PAGE TEXT:
⟨

LinkedIn is, for me, strictly business. I see others using it to post about their work exclusively and I follow suit. I note that the posts I read are sometimes so-called ‘humble brags’ or virtue signalling but even so the content my connections post is of interest and relevance to me, and the responses I receive suggest the same is true of my own posts. I only connect there with people I have worked with directly, in person or online.
My account on X (twitter) is open to all and I use it to point to content which I think has design historical relevance. My use of X/twitter has changed over since I first posted there in July 2009, when my aim was to share a demystifying diary of an academic. I then followed advice from the Society of Authors, of which I am a member, to engage readers with a mixed diet of personal as well as professional observations. However, because I wanted to maintain a fully open account, and as twitter has become more abrasive, I decided to keep my feed there an almost entirely professional one.
My Instagram account is quite different. I perceive Instagram as a less critical space than X/twitter and I use my account there as a public gratitude journal, sharing things that are worthwhile, in my view, across my personal and professional activities. I would like to keep this account open to all but of course that status is under continuous review.
Although I post about my work on Facebook, too, I regard my account there as primarily personal. I only connect with people I have met, whether in personal or work contexts.

⟩

STUDY QUESTIONS:
a) Quote the social media passage word for word, starting at the words "LinkedIn is, for" and ending after the words "person or online.".
b) In the social media passage, when did the writer first post on X/twitter?
c) Carry on the social media passage from its last sentence.

INFORMATION SHOWN:

⟨

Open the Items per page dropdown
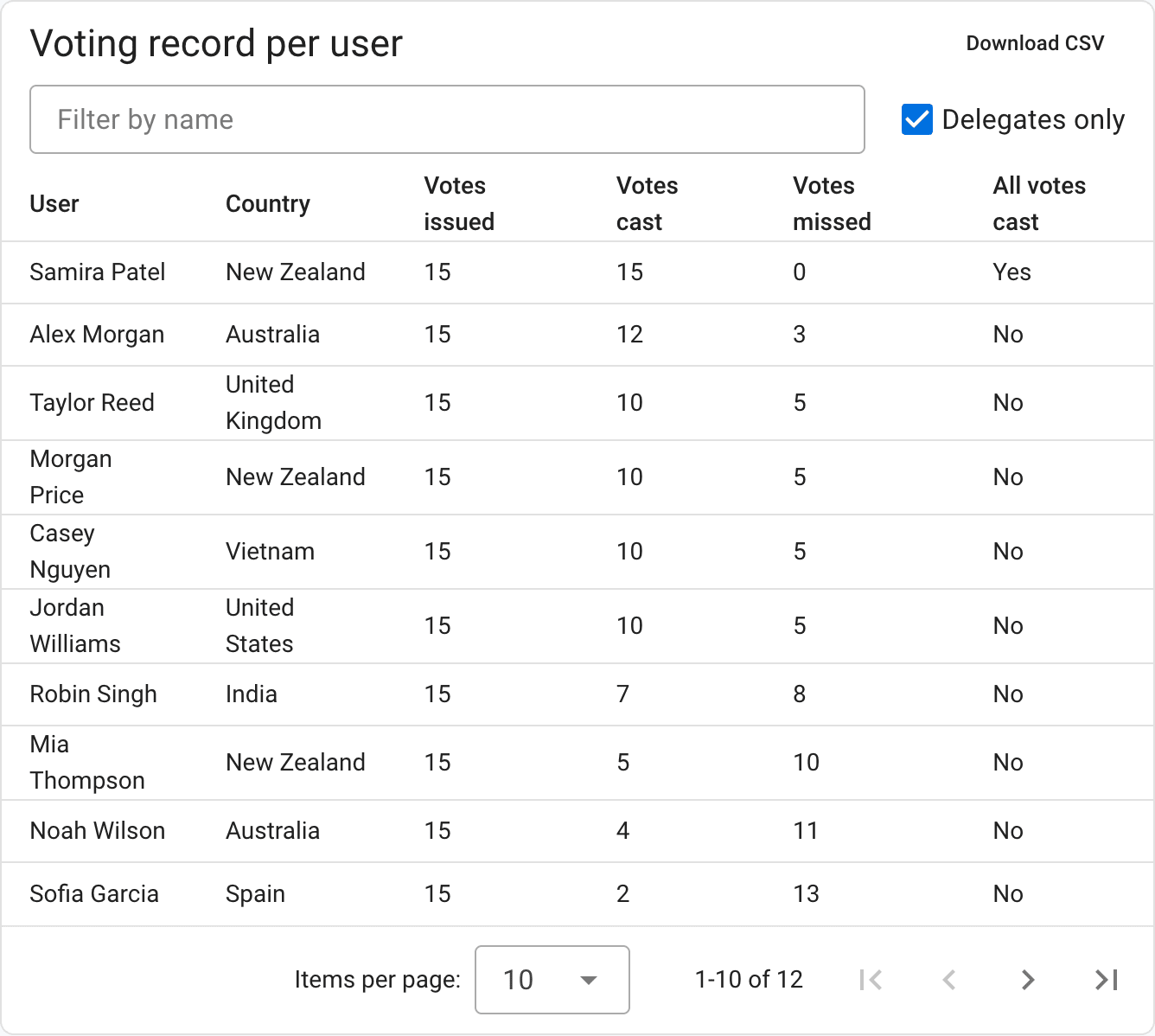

⟩

ANSWERS PROVIDED:
a)
LinkedIn is, for me, strictly business. I see others using it to post about their work exclusively and I follow suit. I note that the posts I read are sometimes so-called ‘humble brags’ or virtue signalling but even so the content my connections post is of interest and relevance to me, and the responses I receive suggest the same is true of my own posts. I only connect there with people I have worked with directly, in person or online.

b) July 2009

c)
This blog, and the website encompassing it, take elements from each of my other platform uses. This site is about my work, but I want to share the personal within the professional here, as you can see from my reflective comments about 2023, above. I have used my professorship in a candid way, to puncture the status that too many profs uphold by pulling rank and maintaining a lofty distance. Since my promotion to full professor in 2017, I have continued the work I started as Chair of my university’s Researcher Development Group, by leading on career and wellbeing issues, first by founding the Network of Women+ Professors at Hertfordshire, as one of the founders of the Academic Women’s Advancement Group (AWAG) there, and now as a supportive founding chair to NW+P, and through mentoring across the University. I also see my roles as Chair of the Editorial Board of the Journal of Design History and as Member (Academic and International) of the Peer Review College of the Arts and Humanities Research Council (AHRC) as relevant to my role in developing the work of others. An ex-colleague (not at Hertfordshire) referred to my blog and website as self-promotional; such an unfortunate misconception reminds me to be clear about my actual intentions, which are focused on sharing my work accessibly in ways that my readers will enjoy and/or find useful. Feedback suggests that I am succeeding in that aim.
Thank you to all the readers of my blog, whether regulars or occasional visitors. I am very grateful for your engagement and encouragement. I have a heavy writing schedule for 2024, but I hope I will be able to continue blogging, ideally in shorter more regular posts: let’s see.